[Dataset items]
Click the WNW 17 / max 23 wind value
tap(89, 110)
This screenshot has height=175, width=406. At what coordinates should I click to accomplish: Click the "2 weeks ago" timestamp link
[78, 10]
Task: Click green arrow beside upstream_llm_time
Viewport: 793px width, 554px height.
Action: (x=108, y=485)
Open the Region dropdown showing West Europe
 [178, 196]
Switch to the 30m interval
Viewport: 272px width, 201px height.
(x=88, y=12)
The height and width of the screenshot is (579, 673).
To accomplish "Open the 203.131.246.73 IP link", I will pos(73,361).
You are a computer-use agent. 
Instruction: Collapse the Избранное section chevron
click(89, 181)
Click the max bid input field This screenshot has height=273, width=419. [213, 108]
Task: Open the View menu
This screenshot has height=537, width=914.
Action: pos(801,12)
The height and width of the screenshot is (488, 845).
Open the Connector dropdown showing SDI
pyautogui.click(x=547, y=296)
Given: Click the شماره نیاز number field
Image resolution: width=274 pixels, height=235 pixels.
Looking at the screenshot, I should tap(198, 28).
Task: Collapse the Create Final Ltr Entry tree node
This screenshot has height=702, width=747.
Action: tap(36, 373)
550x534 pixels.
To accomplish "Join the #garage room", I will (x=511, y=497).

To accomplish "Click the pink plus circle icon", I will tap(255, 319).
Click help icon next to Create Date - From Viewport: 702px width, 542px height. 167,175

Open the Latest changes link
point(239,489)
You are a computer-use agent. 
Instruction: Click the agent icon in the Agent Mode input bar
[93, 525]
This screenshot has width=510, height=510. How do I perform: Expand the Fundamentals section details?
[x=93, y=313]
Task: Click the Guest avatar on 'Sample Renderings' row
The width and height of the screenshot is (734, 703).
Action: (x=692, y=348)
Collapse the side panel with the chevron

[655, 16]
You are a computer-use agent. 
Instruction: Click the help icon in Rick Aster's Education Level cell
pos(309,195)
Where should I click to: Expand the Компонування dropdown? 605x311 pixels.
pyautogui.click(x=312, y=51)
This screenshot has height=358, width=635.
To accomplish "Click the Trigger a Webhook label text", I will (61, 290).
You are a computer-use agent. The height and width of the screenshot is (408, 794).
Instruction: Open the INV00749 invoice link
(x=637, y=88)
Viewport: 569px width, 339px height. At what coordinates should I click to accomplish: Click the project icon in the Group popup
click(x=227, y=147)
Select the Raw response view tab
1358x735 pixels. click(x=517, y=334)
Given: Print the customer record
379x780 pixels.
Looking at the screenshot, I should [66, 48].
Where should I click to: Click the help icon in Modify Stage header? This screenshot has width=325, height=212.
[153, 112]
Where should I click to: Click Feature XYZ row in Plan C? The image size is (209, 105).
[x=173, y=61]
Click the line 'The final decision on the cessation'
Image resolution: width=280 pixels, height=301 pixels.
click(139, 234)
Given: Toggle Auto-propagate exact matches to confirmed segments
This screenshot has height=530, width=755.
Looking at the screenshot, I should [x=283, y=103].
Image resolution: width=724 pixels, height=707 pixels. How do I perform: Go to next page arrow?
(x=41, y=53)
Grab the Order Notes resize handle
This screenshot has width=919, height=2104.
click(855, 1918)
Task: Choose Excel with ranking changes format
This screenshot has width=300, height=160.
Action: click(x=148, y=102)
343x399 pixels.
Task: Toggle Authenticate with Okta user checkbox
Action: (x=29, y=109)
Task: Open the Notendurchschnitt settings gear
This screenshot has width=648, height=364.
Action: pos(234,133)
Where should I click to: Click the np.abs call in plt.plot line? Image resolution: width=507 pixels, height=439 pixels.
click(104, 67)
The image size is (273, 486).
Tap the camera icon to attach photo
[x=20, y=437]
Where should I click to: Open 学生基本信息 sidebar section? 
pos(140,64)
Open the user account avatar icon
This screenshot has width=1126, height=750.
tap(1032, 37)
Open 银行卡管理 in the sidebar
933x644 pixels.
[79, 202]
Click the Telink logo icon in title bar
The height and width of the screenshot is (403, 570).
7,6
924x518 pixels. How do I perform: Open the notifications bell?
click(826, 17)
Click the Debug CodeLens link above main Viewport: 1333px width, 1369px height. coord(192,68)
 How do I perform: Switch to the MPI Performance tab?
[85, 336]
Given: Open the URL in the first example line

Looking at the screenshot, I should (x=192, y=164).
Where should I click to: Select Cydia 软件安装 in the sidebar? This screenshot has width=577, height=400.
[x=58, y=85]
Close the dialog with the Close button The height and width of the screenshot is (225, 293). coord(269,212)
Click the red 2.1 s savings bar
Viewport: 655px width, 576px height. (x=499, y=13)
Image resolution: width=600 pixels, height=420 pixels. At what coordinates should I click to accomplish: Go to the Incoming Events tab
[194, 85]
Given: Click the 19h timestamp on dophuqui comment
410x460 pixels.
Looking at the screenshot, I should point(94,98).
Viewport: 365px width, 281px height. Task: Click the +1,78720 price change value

Exercise description: Lines from the entries that contain the string "Create" must be found and copied.

Exercise output:
Task: Collapse the Create Final Ltr Entry tree node
Click help icon next to Create Date - From Viewport: 702px width, 542px height. 167,175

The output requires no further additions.